Consigne 1: Renvoyez, sans rien modifier, la partie du passage sur la théorie des crises financières qui va de « Dans la première » jusqu'à « de Minsky (1982) » inclus.
Consigne 2: Rédigez la suite du passage sur la théorie des crises financières à partir de sa dernière phrase.

Passage retenu:
════════

Section 2. Théorie des crises
financières
Allen et Gale (2007) ont distingué deux versions
traditionnelles qui ont été développées pour
comprendre les crises financières. La première
développée par Kindleberger s'inspirant des travaux de Friedman
et Schwartz, consiste à dire que ces crises sont le résultat de
la panique bancaire. La deuxième vue alternative, qui a
été développé par Bryant (1980), Diamond et Dybvig
(1983) est celle qui stipule que les crises financière résultent
des causes fondamentales qui font partie du cycle économique; elles
surviennent lorsque les déposants pensent que des principes
économiques de base semblent mauvais dans un avenir proche. Dans ce cas,
les déposants, prévoyant que des défauts de remboursement
des prêt futurs rendront impossible pour la banque de rembourser leurs
dépôts, décident de retirer leur argent. Les
déposants dans ce cas prévoient l'insolvabilité
plutôt que l`illiquidité.
Dans la première partie de cette section, nous
commençons par développer la deuxième approche des crises
financières à la lumière des analyses
présentées par Minsky; et ce n'est qu'en deuxième partie
qu'on illustrera la première approche par le modèle des paniques
bancaires développé par Allen et Gale
1. Le modèle de l'investissement euphorique et des
crises financières de Minsky (1982)
En s'appuyant sur Keynes5, Minsky
(1982)6 a développé une théorie
d'investissement du cycle économique, mais il s'est concentré
davantage sur le rôle de la monnaie et du financement endogène qui
propulsent les bulles et les crises. En adoptant l'idée de Keynes sur
les différentes interdépendances entre les différents
marchés, Minsky affirme qu'il existe un écart qui amplifie les
complémentarités de l'économie et qui dominent au cours
des phases d'expansion et plante les graines de la crise financière.

════════

Extraits de données:
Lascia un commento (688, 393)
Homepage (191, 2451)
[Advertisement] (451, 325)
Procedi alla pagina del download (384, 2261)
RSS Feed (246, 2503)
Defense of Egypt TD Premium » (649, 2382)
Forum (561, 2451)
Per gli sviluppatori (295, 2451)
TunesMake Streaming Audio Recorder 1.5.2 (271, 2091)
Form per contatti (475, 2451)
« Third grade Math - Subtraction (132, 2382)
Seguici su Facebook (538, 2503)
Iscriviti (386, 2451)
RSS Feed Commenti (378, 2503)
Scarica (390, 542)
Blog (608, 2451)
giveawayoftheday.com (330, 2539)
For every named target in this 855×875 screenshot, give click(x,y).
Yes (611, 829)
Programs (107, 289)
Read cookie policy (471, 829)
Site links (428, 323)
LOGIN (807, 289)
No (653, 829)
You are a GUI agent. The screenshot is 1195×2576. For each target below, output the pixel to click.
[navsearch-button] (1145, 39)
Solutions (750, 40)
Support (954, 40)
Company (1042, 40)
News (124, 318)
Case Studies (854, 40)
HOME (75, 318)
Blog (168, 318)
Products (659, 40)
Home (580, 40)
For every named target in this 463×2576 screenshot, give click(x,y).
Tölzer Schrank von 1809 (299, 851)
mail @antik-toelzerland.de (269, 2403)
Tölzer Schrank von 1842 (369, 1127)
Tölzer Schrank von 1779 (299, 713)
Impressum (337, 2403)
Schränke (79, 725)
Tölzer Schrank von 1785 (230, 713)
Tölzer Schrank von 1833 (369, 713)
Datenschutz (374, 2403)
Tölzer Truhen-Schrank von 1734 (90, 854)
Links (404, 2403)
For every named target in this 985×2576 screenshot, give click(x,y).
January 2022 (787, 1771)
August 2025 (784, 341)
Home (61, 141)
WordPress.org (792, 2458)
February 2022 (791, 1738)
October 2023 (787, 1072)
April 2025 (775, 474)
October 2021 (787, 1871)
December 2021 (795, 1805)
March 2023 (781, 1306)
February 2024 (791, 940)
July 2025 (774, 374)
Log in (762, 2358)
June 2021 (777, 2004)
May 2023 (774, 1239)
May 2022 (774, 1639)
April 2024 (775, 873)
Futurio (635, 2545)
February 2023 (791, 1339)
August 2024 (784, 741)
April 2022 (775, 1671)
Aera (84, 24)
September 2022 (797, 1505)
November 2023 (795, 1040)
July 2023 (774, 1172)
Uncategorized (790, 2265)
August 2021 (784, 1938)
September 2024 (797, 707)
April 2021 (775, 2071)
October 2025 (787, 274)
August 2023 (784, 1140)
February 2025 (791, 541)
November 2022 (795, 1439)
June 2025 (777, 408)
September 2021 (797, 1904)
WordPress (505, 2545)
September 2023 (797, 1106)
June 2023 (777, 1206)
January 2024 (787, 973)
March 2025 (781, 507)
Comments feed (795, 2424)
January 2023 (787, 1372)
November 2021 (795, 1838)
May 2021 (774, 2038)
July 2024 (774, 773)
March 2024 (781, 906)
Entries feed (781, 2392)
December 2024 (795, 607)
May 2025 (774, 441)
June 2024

════════

Corrigé 1:
Dans la première partie de cette section, nous
commençons par développer la deuxième approche des crises
financières à la lumière des analyses
présentées par Minsky; et ce n'est qu'en deuxième partie
qu'on illustrera la première approche par le modèle des paniques
bancaires développé par Allen et Gale
1. Le modèle de l'investissement euphorique et des
crises financières de Minsky (1982)

Corrigé 2:
L'investissement est le moteur de l'économie et est un facteur
déterminant de profits. Minsky définit trois sources de
financement qui caractérisent le comportement des agents:
1. Financement sans risque (Hedge finance): Quand une
entreprise gage son emprunt sur un cash- flow assuré car les flux de
trésorerie lui permet de couvrir ses dépenses ;
2. Financement spéculative: Quant une entreprise
renouvelle d'anciennes dettes ou en contracte de nouvelles, sans assurance de
recettes car, à court terme, les flux de trésorerie
dépasse le coût des intérêts de la dette et les flux
futurs de trésorerie espérés dépasse les
engagements ;
5 Théorie générale de l'emploi, de
l'intérêt et de la monnaie
6 Inflation, Recession and Economic Policy
10
3. financement à la Ponzi : qui lie le
remboursement de la dette à la réalisation de plus-value sur la
vente d'un actif.
Minsky affirme qu'il existe un élément de
financement à la Ponzi dans de nombreux projets d'investissement de long
terme. Dans les périodes de tranquillité, la baisse de la valeur
de la monnaie et des prix d'actifs immobilisés augmente la demande
d'investissement, ce qui permet de créer un portefeuille de passage aux
unités spéculatives et aux unités à la Ponzi. Le
système bancaire endogène assistera à ce financement. En
conséquence, on voit naitre une phase de bulle spéculative. Mais,
étant donné que la proportion des unités
spéculatives et des unités à la Ponzi est grande,
l'économie devient de plus en plus sensible aux variations des taux
d'intérêt. En plus, la demande d'investissement fait croitre la
demande de financement et les taux d'intérêt auront tendance
à augmenter à mesure que l'offre de financement et la demande de
financement deviennent de plus en plus élastiques. Cela conduit à
la hausse de plus en plus rapide des taux à court terme, qui à
son tour conduit à une augmentation à long terme des taux
d'intérêt. Lorsque les taux d'intérêt à court
terme augmentent, la spéculation se transforme en unités à
la Ponzi. La hausse des taux à long terme signifie que la valeur
actuelle des profits futurs (qui justifie les régimes de financement
à la Ponzi dans la première période euphorique) baisse. De
la même façon, les frais s'accumulent sur les unités
à la Ponzi et sur le court terme, des déficits de
trésorerie seront transformés en déficits de
trésorerie permanents. La hausse des taux d'intérêt
entraînera une baisse des investissements, et sachant que les
bénéfices sont dictés par l'investissement, les profits
diminueront. Dès lors, La baisse des profits, elle, va conduire à
une diminution des prix des immobilisations et à l'impossibilité
de tenir les engagements financiers. Quand le renversement de la valeur
actuelle prend place (valeur actuelle des profits bonanzas7
futurs espérés baisse) les unités à la Ponzi doit
alors vendre leurs actifs pour tenir les engagements de paiement. Ainsi, les
prix des actifs tombent au-dessous de leur coût de production et la crise
financière se mette à surgir.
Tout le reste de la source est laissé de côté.